In this episode we are going to find a sensitive data leak with unique tool I made - LeakLooker X. I added new features to detect leaks from Github repositories, anonymous FTP, 2x methods for Amazon S3 buckets and way to scan for API keys in HTML source code.

So let's find some sensitive information.

Last episode with cool interactive visualizations about offshore organizations of Polish Steampship Company is accessible below.

Offensive OSINT s01e06 - Analysis of offshore organizations of Polish Steamship Company.
This time, we are diving into researching offshore organizations from bunch of leaks like Panama Papers, Bahamas Leaks or Paradise Papers. In this episode I will present: * Structure of offshore organizations of Polish Steamship Company (POLSTEAM) * Methods to research offshore leaks * Network…

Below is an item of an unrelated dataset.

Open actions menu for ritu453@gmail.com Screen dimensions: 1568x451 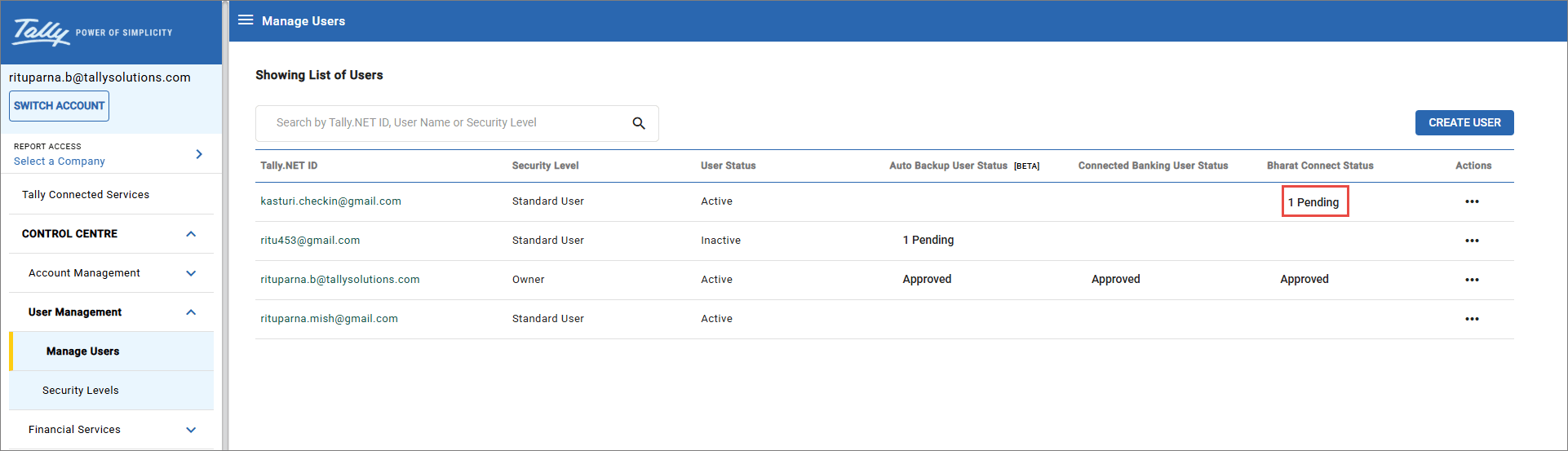point(1472,241)

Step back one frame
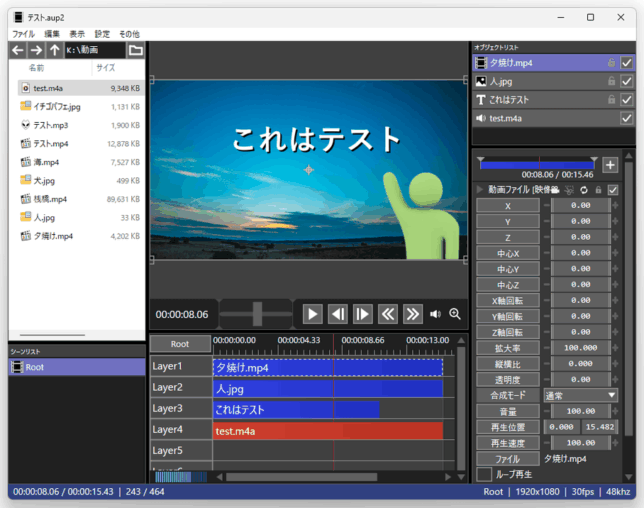point(338,314)
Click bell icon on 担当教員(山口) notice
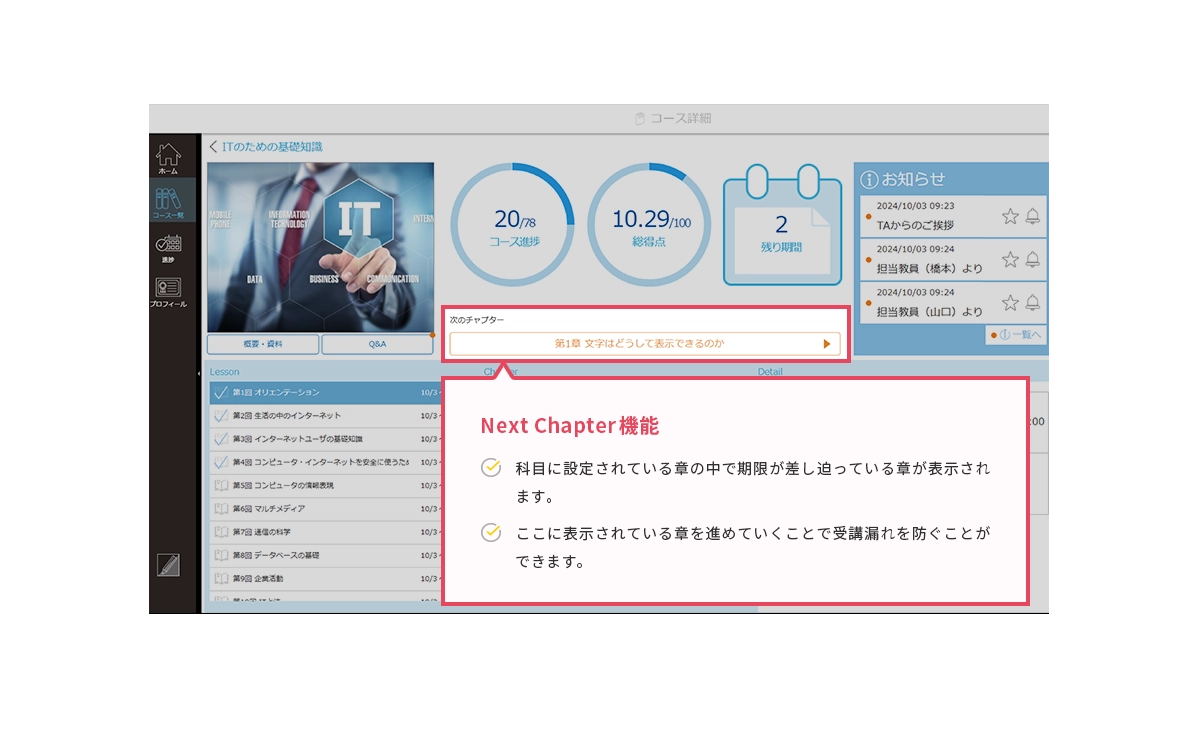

To subscribe drop your email at the bottom of the website or sign up here

https://www.offensiveosint.io/signup/

You will get access to all articles, early access to the newest ones and more with the time.

OSINT & Leaks

You can read about new leak almost every week - personal data, government/private companies documents or source code are one of the most common types of information that goes public by accident. However, I haven't seen any research or write-up how to track this incidents. I feel like it's an open secret and no one wants to reveal his methods and keep most of the things in private circles. I already wrote couple articles about leak hunting and this time we go further and I'm presenting a mind map that will make this hunt a walk in the park.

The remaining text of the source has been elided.